Data
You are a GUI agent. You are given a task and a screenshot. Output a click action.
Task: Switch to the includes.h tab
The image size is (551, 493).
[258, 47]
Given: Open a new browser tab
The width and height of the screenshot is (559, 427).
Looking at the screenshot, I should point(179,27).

---

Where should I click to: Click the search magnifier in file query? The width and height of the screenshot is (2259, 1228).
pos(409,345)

Task description
Look back at the data above. Transcribe exactly the lines starting at the line that contains "You are a GUI" and ending at the line that contains "Given: Open a new browser tab".

Response box
You are a GUI agent. You are given a task and a screenshot. Output a click action.
Task: Switch to the includes.h tab
The image size is (551, 493).
[258, 47]
Given: Open a new browser tab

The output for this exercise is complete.